A rewritten version of the play, swapping out Wiesel for a Jewish poet and Holocast survivor named Solomon Galkin, eventually surfaced at Stageworks/Hudson in Hudson, NY, and impressed Theater J artistic director Ari Roth enough to invite the play back on his season.

The play focuses on Bernard Madoff, notorious for masterminding a ponzi scheme that brought financial ruin to many. In the original version, Madoff reportedly has a long encounter with writer, humanitarian and Holocaust survivor Wiesel.

A spokesperson for Theater J told Playbill.com that an official announcement about the staging would come later. The script was originally announced for 2010-11 season at Theater J, a company devoted to Jewish writers or plays relating to the Jewish experience.

According to a May 19, 2010, blog posting by artistic director Roth on Theater J's website, "The playwright pulled the play from Theater J after she determined she was not able or willing to make the revisions we requested of her which included changing the name and likeness of the sage Jewish character in the play from 'Elie Wiesel' to a wholly new, fictional character."

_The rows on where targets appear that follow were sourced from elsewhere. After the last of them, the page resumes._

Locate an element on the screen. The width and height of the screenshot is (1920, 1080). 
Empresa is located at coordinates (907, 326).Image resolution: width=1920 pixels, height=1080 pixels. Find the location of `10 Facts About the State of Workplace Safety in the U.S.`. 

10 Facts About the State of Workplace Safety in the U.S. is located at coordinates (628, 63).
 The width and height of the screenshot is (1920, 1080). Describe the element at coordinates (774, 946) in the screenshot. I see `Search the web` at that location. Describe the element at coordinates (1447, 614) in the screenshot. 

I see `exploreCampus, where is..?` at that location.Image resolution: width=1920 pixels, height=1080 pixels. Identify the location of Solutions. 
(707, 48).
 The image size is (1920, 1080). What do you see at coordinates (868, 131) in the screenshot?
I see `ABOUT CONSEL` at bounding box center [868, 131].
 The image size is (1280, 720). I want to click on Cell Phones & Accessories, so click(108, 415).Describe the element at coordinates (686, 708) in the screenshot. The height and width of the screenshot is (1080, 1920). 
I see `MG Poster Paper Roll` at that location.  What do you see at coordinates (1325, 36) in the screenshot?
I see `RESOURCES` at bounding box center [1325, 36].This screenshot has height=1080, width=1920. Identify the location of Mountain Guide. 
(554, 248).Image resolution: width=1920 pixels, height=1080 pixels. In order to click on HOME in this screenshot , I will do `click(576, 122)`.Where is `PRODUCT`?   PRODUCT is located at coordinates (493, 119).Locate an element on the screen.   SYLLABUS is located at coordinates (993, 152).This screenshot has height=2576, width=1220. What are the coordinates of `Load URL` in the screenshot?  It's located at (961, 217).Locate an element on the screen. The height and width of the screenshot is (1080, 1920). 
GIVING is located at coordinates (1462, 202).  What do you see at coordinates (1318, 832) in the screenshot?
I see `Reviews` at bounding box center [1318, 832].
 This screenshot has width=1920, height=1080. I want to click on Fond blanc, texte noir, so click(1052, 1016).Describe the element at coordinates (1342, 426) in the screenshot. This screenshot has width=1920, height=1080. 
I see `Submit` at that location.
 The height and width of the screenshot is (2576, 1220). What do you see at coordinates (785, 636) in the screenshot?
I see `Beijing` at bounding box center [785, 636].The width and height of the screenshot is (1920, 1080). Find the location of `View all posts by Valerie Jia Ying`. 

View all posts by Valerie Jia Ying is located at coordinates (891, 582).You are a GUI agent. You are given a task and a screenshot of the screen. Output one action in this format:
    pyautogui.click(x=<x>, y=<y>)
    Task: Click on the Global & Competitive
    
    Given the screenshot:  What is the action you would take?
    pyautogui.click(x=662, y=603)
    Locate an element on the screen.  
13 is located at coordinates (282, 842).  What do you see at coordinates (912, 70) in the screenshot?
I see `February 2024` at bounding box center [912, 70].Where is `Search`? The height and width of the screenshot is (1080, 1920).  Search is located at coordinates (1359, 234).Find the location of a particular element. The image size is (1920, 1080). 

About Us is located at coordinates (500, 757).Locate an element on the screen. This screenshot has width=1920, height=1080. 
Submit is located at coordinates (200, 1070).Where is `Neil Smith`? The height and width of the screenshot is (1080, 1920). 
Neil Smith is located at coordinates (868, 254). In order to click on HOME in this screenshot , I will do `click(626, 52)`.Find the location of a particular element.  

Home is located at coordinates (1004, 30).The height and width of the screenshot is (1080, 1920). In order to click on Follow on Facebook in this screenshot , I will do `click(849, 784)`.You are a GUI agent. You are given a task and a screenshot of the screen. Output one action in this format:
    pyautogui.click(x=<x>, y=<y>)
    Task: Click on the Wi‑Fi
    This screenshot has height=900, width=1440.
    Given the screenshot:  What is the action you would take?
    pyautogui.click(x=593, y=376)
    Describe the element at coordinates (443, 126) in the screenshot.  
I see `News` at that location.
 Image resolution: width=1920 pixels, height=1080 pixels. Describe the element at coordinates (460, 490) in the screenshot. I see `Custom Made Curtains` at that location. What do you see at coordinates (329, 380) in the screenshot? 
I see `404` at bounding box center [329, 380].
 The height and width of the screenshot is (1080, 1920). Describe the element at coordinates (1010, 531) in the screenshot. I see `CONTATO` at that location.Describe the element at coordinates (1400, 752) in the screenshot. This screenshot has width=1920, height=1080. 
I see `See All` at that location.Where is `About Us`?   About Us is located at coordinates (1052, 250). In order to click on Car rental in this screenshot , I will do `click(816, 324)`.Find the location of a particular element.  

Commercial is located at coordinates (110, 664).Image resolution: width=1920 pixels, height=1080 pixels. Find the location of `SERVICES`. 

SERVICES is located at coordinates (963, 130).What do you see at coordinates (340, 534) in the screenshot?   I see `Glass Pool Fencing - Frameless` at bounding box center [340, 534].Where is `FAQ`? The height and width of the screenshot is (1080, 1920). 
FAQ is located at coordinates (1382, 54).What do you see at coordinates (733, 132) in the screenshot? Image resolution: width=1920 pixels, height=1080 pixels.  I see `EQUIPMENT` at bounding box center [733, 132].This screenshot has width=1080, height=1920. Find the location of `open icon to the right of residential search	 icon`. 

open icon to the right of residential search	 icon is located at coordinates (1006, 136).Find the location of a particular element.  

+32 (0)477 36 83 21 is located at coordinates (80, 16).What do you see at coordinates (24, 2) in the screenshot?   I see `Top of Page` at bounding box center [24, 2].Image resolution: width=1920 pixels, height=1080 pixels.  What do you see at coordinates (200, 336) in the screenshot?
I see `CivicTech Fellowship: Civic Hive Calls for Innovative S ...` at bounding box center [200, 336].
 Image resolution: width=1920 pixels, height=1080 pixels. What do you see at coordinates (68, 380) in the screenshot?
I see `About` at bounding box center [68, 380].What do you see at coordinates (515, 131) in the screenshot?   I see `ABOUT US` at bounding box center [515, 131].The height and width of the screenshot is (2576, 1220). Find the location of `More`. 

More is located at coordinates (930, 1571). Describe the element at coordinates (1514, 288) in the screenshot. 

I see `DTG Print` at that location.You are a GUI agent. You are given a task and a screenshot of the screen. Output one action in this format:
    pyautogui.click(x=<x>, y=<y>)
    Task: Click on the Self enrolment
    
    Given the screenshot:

Wiesel, who was sent a copy of the original script, objected to the use of his name as a character in the play, which focuses on the admitted (and now incarcerated) white-collar criminal, the investment consultant Bernard Madoff. Wiesel was one of many victims of Madoff's investment schemes, which bilked investors out of billions of dollars over several decades. Wiesel threatened legal action about his name being connected to the play. The world premiere of the three-character Imagining Madoff was to play Aug. 28-Oct. 3, 2010, under the direction of Daniella Topol. It was replaced by Willy Holtzman's five-character Something You Did, about "a convicted felon meeting one of his victims."

Roth previously stated that contrary to a report in the Washington Post, the leadership of the Equity company did not "cancel" the production. "Rather, the play was withdrawn by the author. We'll miss the play. And we're saddened by the events."

Margolin told The Washington Post that she put Wiesel in the play because "his name is synonymous with decency, morality, the struggle for human dignity and kindness."

Roth previously noted, "There are people to feel badly for here, much more so than for Theater J: Deb Margolin, for instance, who's written her heart out in this play; and yet it's a completely fictional rumination on a deeply proud — and, in the context of the Madoff scandal, shamed — public figure who was privately defrauded. The play has much pathos for him, but it's painful to revisit; and the Wiesel of the play is unrecognizable to Wiesel the man himself. That's both the best and worst thing you can say about the play."

Washington City Paper further reports that the play will run Aug. 31-Sept. 25 in a production directed by Alexandra Aron and starring Rick Foucheux as Madoff and Mike Nussbaum as Galkin. The role of Madoff's secretary has not been cast.